PPO/GRPO-style trust regions treat every token the same. But in autoregressive generation, early tokens matter more and drift accumulates along the prefix. CPPO reallocates the divergence budget accordingly — a drop-in token mask, no new loss term. PPO/GRPO 一类信任域对所有 token 施加同一阈值。然而在自回归生成中，靠前的 token 影响更大，且偏移会沿 prefix 逐步累积。CPPO 依据这两点重新分配散度预算，其形式是一个即插即用的 token mask，不引入任何新的 loss 项。

Problem. A uniform threshold $D_t \le \delta$ is loose on high-impact early tokens and over-tight on late ones, with no memory of how far the prefix has already drifted. 问题。 统一阈值 $D_t \le \delta$ 在所有位置取同一值，对影响最大的靠前 token 约束过松、对靠后 token 约束过紧，且不计入 prefix 此前已累积的偏移。
Fix. A position weight $w_t$ tightens early positions; a cumulative prefix budget $\delta_b$ caps the weighted prefix average. Together they give a provably tighter improvement bound. 方法。 以位置权重 $w_t$ 收紧靠前位置，并以累积 prefix 预算 $\delta_b$ 约束整段 prefix 的加权平均散度。二者共同给出可证明更紧的 policy-improvement bound。
Result.
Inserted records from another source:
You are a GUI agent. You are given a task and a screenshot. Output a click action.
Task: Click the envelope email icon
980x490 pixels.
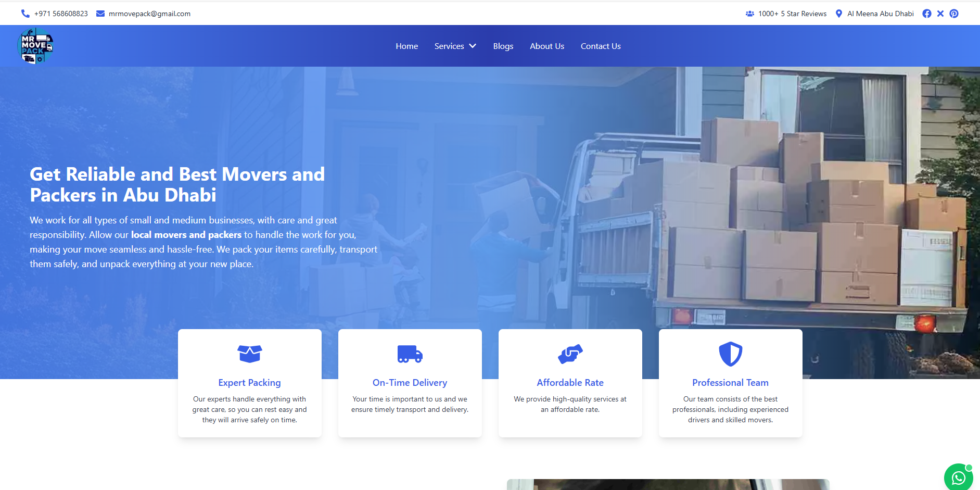pos(100,14)
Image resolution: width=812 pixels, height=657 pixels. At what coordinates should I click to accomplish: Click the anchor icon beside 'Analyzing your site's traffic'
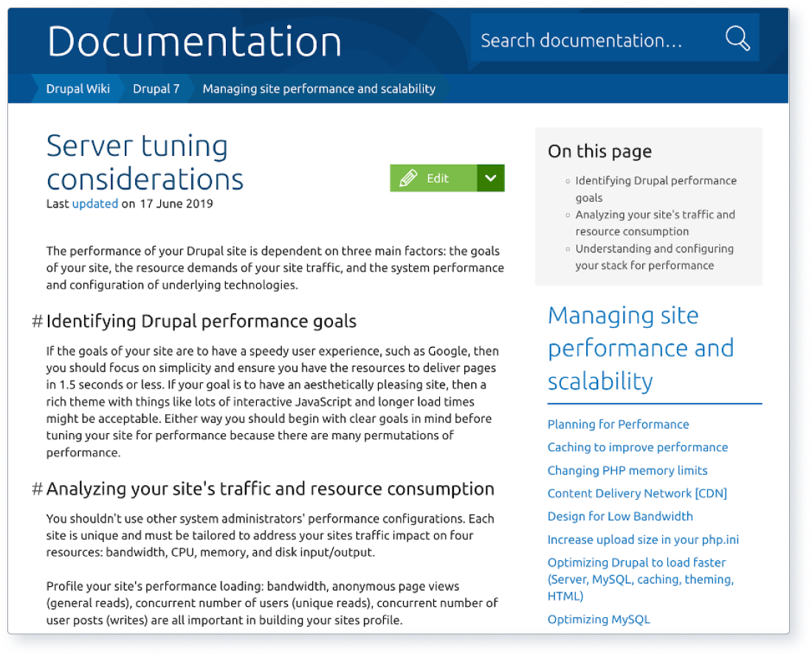point(37,489)
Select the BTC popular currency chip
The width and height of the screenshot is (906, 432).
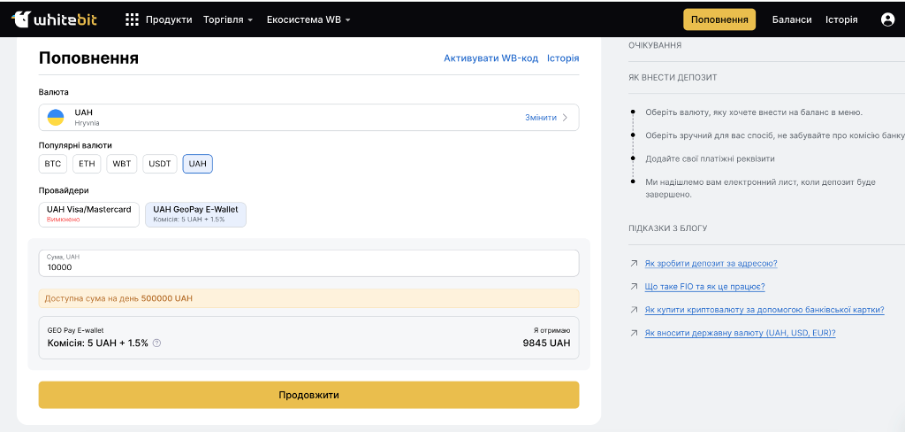coord(53,164)
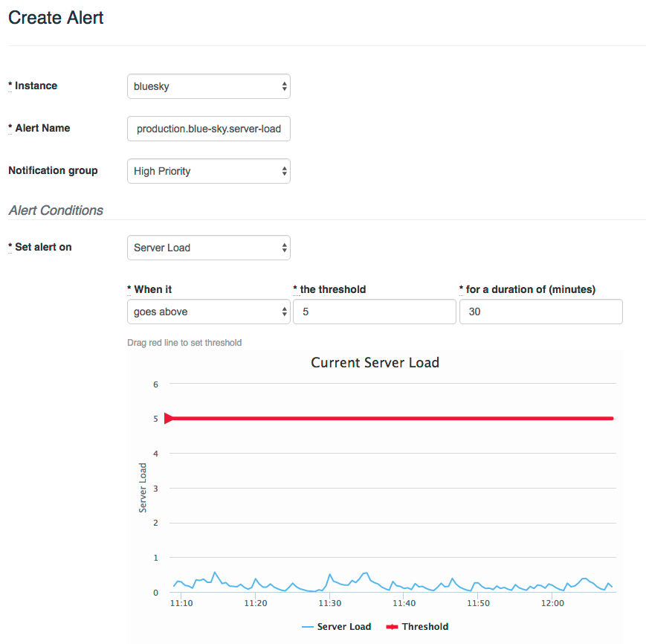Image resolution: width=646 pixels, height=644 pixels.
Task: Toggle the Threshold legend entry
Action: click(x=424, y=627)
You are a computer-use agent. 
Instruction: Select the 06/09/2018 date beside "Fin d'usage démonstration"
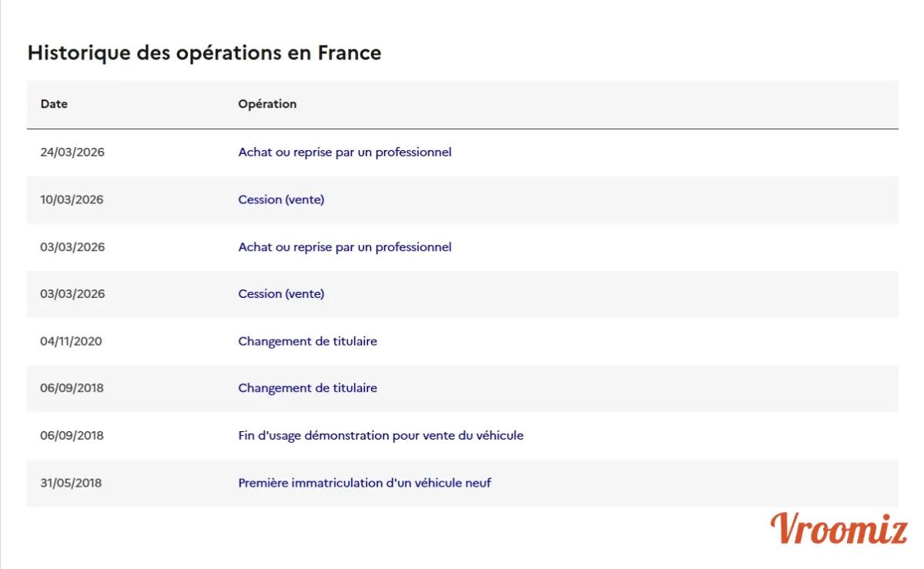point(72,436)
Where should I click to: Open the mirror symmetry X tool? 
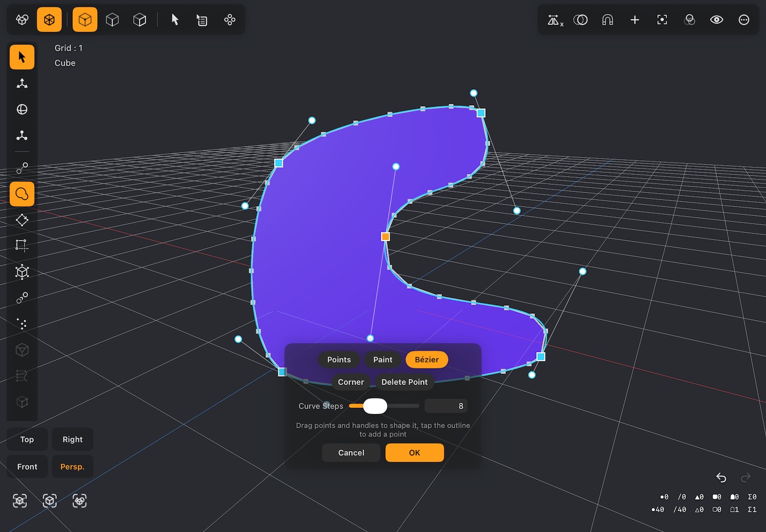(x=555, y=20)
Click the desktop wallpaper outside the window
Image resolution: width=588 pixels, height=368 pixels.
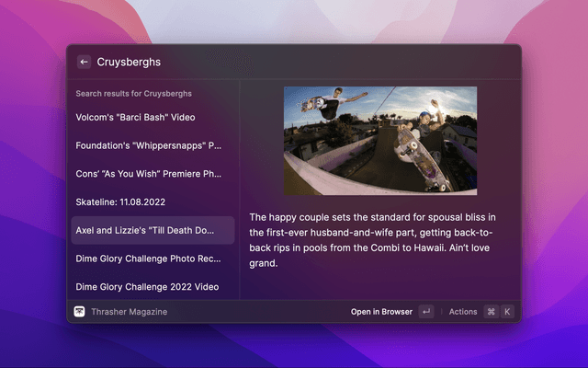pyautogui.click(x=551, y=184)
Best AIME24/25/26 Avg@16 on all four Qwen3 settings; +5.56 over the best baseline on 30B-A3B-Base, and stable where others collapse. 结果。 在四个 Qwen3 设置上的验证集 AIME24/25/26 Avg@16 均取得最优；在 30B-A3B-Base 上较最强 baseline 提升 +5.56，并在其余方法发生训练崩溃之处仍保持稳定。

§02

Results

4× Qwen3

Method	Qwen3-1.7B	1.7B-Base	8B-Base	30B-A3B-Base
GRPO	27.91	8.89	23.96	38.19
MinPRO	27.71	11.04	29.72	48.12
CISPO	28.82	11.87	29.58	collapse
DPPO	28.19	10.90	28.89	49.23
TRM-Max	25.21	9.72	26.73	20.27
TRM-Avg	26.87	11.70	27.98	48.96
CPPO (ours)	31.88	12.78	31.11	54.79

Best validation AIME24/25/26 Avg@16 (%) within the matched window $[0,T^{\text{stop}}]$. All divergence masks share the same Top-K reduced-TV score and per-model threshold scale, so the comparison isolates the trust-region rule. Bold = best, underline = second. 在统一的训练窗口 $[0,T^{\text{stop}}]$ 内、于验证集上取得的最佳 AIME24/25/26 Avg@16（%）。所有 divergence mask 均采用同一套 Top-K reduced-TV 分数与按模型设定的阈值尺度，因此该比较所隔离的是 trust-region 规则本身，而非散度度量的差异。加粗为最优，下划线为次优。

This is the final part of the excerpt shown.